*ABOUT THIS EXERCISE*: Your task is to copy the stretch of lines in the records below that begins with the line containing "Quick Links [button] (17, 2478)" and ends with the line containing "Beer/Wine (67, 1867)", exactly as written, with nothing added.

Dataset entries

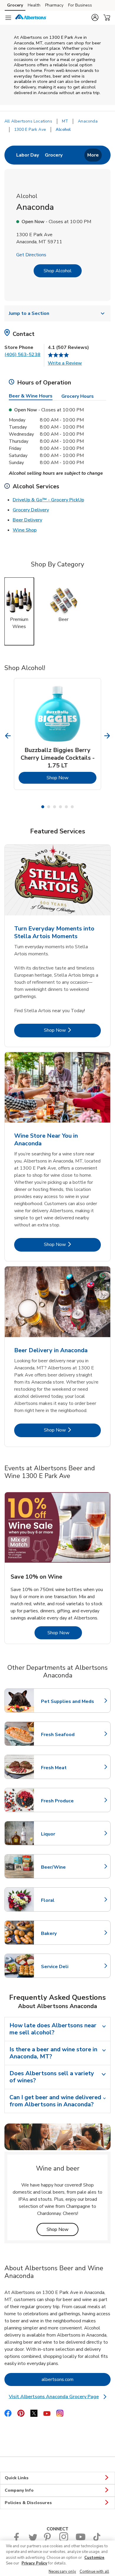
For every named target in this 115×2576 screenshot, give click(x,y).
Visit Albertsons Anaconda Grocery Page (58, 2396)
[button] (95, 17)
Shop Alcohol (58, 271)
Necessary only (62, 2571)
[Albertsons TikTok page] (97, 2540)
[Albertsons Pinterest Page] (48, 2540)
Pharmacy (54, 5)
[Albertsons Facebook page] (17, 2540)
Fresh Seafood (67, 1734)
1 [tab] (42, 806)
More (93, 155)
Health (34, 5)
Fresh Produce (67, 1801)
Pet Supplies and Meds (67, 1701)
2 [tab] (48, 806)
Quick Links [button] (17, 2478)
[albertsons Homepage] (31, 18)
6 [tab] (72, 806)
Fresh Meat (67, 1767)
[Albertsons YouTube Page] (80, 2540)
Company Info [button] (19, 2490)
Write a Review (65, 363)
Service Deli (67, 1966)
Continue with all (94, 2571)
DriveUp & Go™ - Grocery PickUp (48, 499)
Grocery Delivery (31, 509)
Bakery (67, 1933)
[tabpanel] (57, 734)
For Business (80, 5)
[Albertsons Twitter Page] (33, 2540)
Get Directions (31, 255)
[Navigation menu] (8, 18)
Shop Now (71, 777)
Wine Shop (25, 530)
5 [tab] (66, 806)
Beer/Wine (67, 1867)
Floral (67, 1900)
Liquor (67, 1834)
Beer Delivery (27, 519)
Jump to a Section (29, 313)
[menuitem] (27, 155)
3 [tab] (54, 806)
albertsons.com (76, 2379)
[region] (57, 2558)
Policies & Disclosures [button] (28, 2503)
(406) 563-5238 (22, 354)
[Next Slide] (107, 735)
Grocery (15, 5)
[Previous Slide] (8, 735)
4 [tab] (60, 806)
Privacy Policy (34, 2563)
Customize (94, 2557)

*SOLUTION TO THE PROBLEM*:
Quick Links [button] (17, 2478)
[albertsons Homepage] (31, 18)
6 [tab] (72, 806)
Fresh Meat (67, 1767)
[Albertsons YouTube Page] (80, 2540)
Company Info [button] (19, 2490)
Write a Review (65, 363)
Service Deli (67, 1966)
Continue with all (94, 2571)
DriveUp & Go™ - Grocery PickUp (48, 499)
Grocery Delivery (31, 509)
Bakery (67, 1933)
[tabpanel] (57, 734)
For Business (80, 5)
[Albertsons Twitter Page] (33, 2540)
Get Directions (31, 255)
[Navigation menu] (8, 18)
Shop Now (71, 777)
Wine Shop (25, 530)
5 [tab] (66, 806)
Beer/Wine (67, 1867)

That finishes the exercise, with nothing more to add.